Well, no it doesn't. I said, "deliver[ed]...to a preamp," which means
that the signal's already been through the analog circuitry of the CDP.
I'm suggesting that there are $100 disk players out there with both
subjectively transparent analog stages AND subjectively perfect DACs.

I'm not arguing that every $100 player would meet this test, although I
suspect that the major, established manufacturers, who can amortize
their research budget over millions of units, would have no trouble
doing so.

bob
Anonymous
January 10, 2005 4:05:20 AM

Archived from groups: rec.audio.high-end (More info?)

On 1/9/05 3:42 PM, in article crs5060282@news1.newsguy.com, "chung"
<chunglau@covad.net> wrote:

> It's possible that a $5K CD player may sound different than a $500 one.
> However, the difference may be due to the $5K one being intentionally
> (or sometimes unintentionally, too) made to be less accurate. Like using
> tubes, for instance

Or, perhaps, that the power supply design was done more carefully, the
transport selected was capable of resisting jitter and the overall design
was made to prevent digital timing errors. Also use of digital techniques
to extract more information, lower the effective noise floor, a DAC that is
state of the art, as well as a well thought out analog stage with the
compromises made to be minor.

IN this case, while *sometimes* you might be correct, in the majority of
cases, it isn't true.

Distortion to make it "sound good" is more prevalent in the low end than the
high end - look at Bose as an example!
Anonymous
January 11, 2005 4:17:45 AM

Archived from groups: rec.audio.high-end (More info?)

On 1/9/05 3:42 PM, in article crs4ut027c@news1.newsguy.com, "---MIKE---"
<twinmountain@webtv.net> wrote:

> I agree with Bob on CD players. If a high end player sounds different
> it is because it is adding something such as a peak in the response
> somewhere.

You may agree, but I don't think that would always be correct.

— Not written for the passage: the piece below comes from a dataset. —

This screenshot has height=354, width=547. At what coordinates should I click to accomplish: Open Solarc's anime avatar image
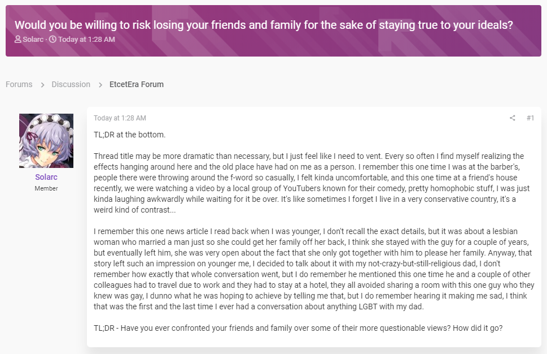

Take a $500 NAD C542 against a Arcam CD192 ($1700) - you will hear a
definite improvement more detail, better high end and low end. Will be
about 20% or so better, but better overall none the less.




>For tape decks there are many differences. If you really
> want quality, Nakamichi is the only way to go. I can make a tape of a
> CD and be hard pressed to tell the difference (Nak ZX-7). With
> turntables, most cartridges sound different, arms less so and the TT
> itself (unless it is really cheap) has minimal effect on the sound. A
> lot of high enders will argue on this (trying to justify all the money
> they spent!).

I don't think this is the case with those others, but if you can't hear a
difference, by all means don't buy the stuff.
Anonymous
January 11, 2005 4:18:16 AM

Archived from groups: rec.audio.high-end (More info?)

On 1/9/05 3:41 PM, in article crs4tb0268@news1.newsguy.com, "Harry Lavo"
<harry.lavo@rcn.com> wrote:

>> Analog's a different ballgame. No turntable or tape deck, at any price,
>> can deliver ruler-flat frequency response and inaudible levels of
>> distortion to a preamp. So naturally it's possible (make that likely)
>> that any two will sound different.
>
> Yeah, many more variables here requiring top-flight mechanical and materials
> engineering as well as electrical performance. But once again, analog
> design and build quality has much to do with final results...phono headamps
> and preamps, tape recorder output stages, etc.

Also keep in mind the power supply and digital transport are big adders to
the final product.

If a $20 CDP were truly SOTA, then there would be no need for outboard DAC's
like the Benchmark DAC-1 which being a piece of pro gear for mastering
music, has to be more accurate than an Apex $20 portable in order to justify
its $900 price tag to the professionals!
Anonymous
January 11, 2005 4:18:54 AM

Archived from groups: rec.audio.high-end (More info?)

On 1/9/05 11:23 AM, in article crrlq801mup@news2.newsguy.com, "Steve
Grauman" <oneactor1@aol.com> wrote:

> Do you fellows (or ladies, as the case
> may be) believe in the idea that spending $5,000 on a CD player, as opposed to
> spending $500 on a player, will actually make any audible difference in sound
> quality?

It really depends upon *which* CDP's you are talking about rather than exact
proce tag. I will say that given the differences I have heard between $20,
200, 500, 1000, 2000 players (law of diminishing returns kicks in hard at
about $1k, I have found) - I certainly would think it is possible.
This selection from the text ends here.